There are two approaches to a knowledge of God — both false — that men are naturally inclined to take. Both give ample ground for Satan to work to keep them under his power.

Paul, in I Cor. 1:22 said, “For the Jews require a sign, and the Greeks seek after wisdom.” In other words some people have to feel their religion and others have to understand it.

Both approaches are rooted in a spirit of unbelief that tries to sidestep faith, yet “... without faith it is impossible to please God ...” (Heb. 11:6).

Are you a “Greek” who has to understand everything intellectually? Are you a “Jew” who has to feel your religion in the realm of your senses?

We don’t need the IQ of a genius or a graduate degree to know about God; nor do we need electricity running up and down our spines as a sign of God’s presence and favor. We simply need Christ, and to have Him we need someone Christ Himself has equipped and sent to reveal Him.

Jesus, in John 20:21 said, “... as the Father hath sent me even so send I you.” The Father sent the Son by being both IN and WITH Him. Christ sends His servants the same way. The life Jesus expressed — for those who had eyes to see — was that of the Father. John 14:6-11. The life Christ’s servants express is likewise that of the one who is both IN and WITH them. Luke 24:49, II Cor. 4:5-12.

Don’t look for perfection in God’s servants or in the body of Christ. After all, Paul said, “But we have this treasure in earthen vessels, that the excellency of the power may be of God, and not of us.” II Cor. 4:7.

Jesus said that His kingdom was like a “treasure hid in a field” (Matt. 13:44). Christ Himself is the treasure. The field represents the humanity He indwells. The world passes the field by unaware of the treasure, but God will reveal the treasure to those who seek Him from the heart.

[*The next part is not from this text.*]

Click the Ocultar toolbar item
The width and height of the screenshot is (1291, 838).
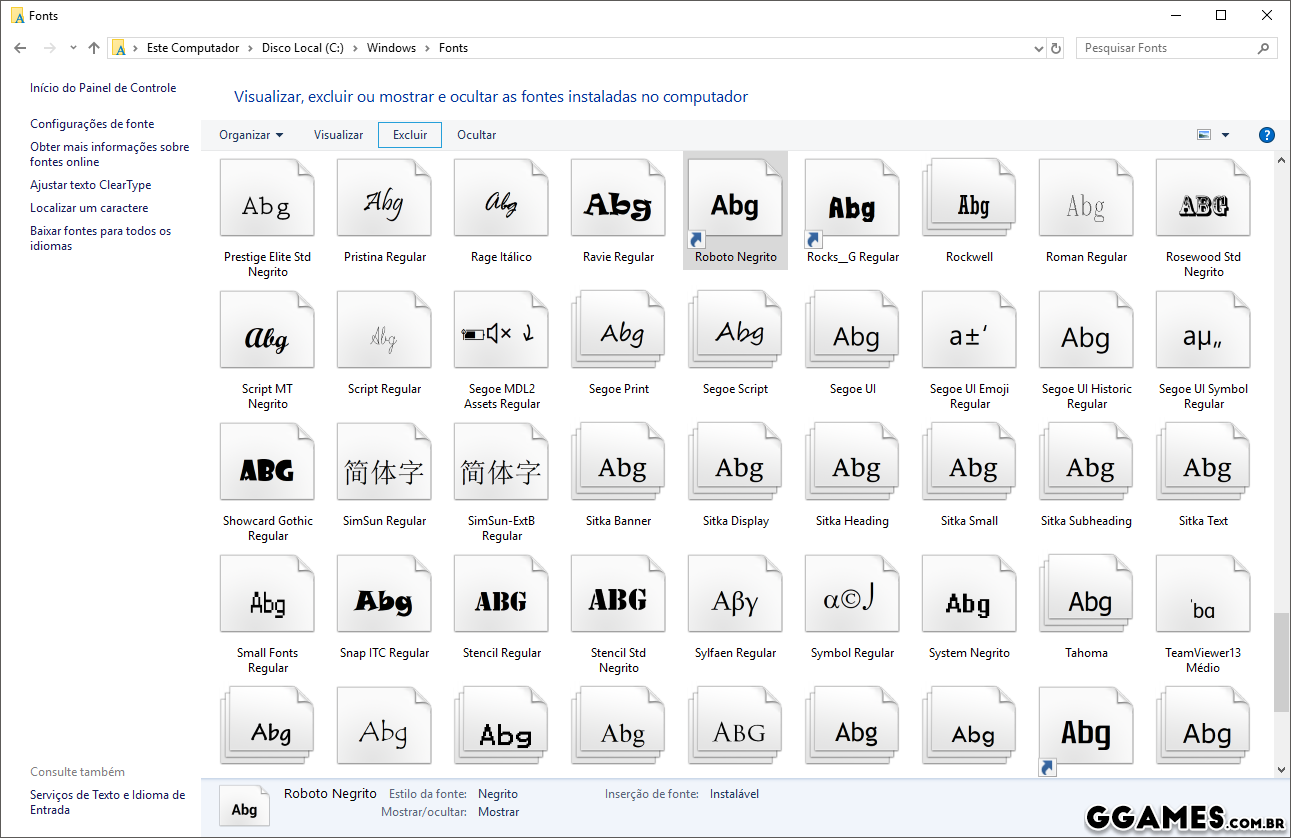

Note that the one who finds the treasure buys the field. The truth is you can’t have one without the other. To be one in spirit with Christ is to be one with His body — and vice versa.

Spiritual Rest

Multitudes today claim to be followers of Christ, yet have no real rest on the inside. Matt. 11:28-30. If they did they wouldn’t be such easy prey for every spiritual wind that blows.

Only through the living word that Christ gives by the anointing can we find salvation rest, where we are able with God-given faith to surrender and completely trust in the finished work of the cross for the salvation of our souls. Anything less will leave you in a state of unrest, uncertainty, fearing failure, striving to “measure up” to some standard as though your salvation rested on your effort.

Only by that same living word will we find the growing practical rest that comes from “learning of Him.” Learning of Dr. So-and-so or some religious tradition is a poor substitute.

Another poor substitute is trying to find spiritual rest through an experience. Experiences and feelings come and go. Satan loves people who seek and depend upon experiences. They are easy to deceive. When the feeling is gone, the unrest and need are still there. Many people crave religious feelings and experiences like the alcoholic craves the bottle. They are addicts with no spiritual anchor. Christ gives rest!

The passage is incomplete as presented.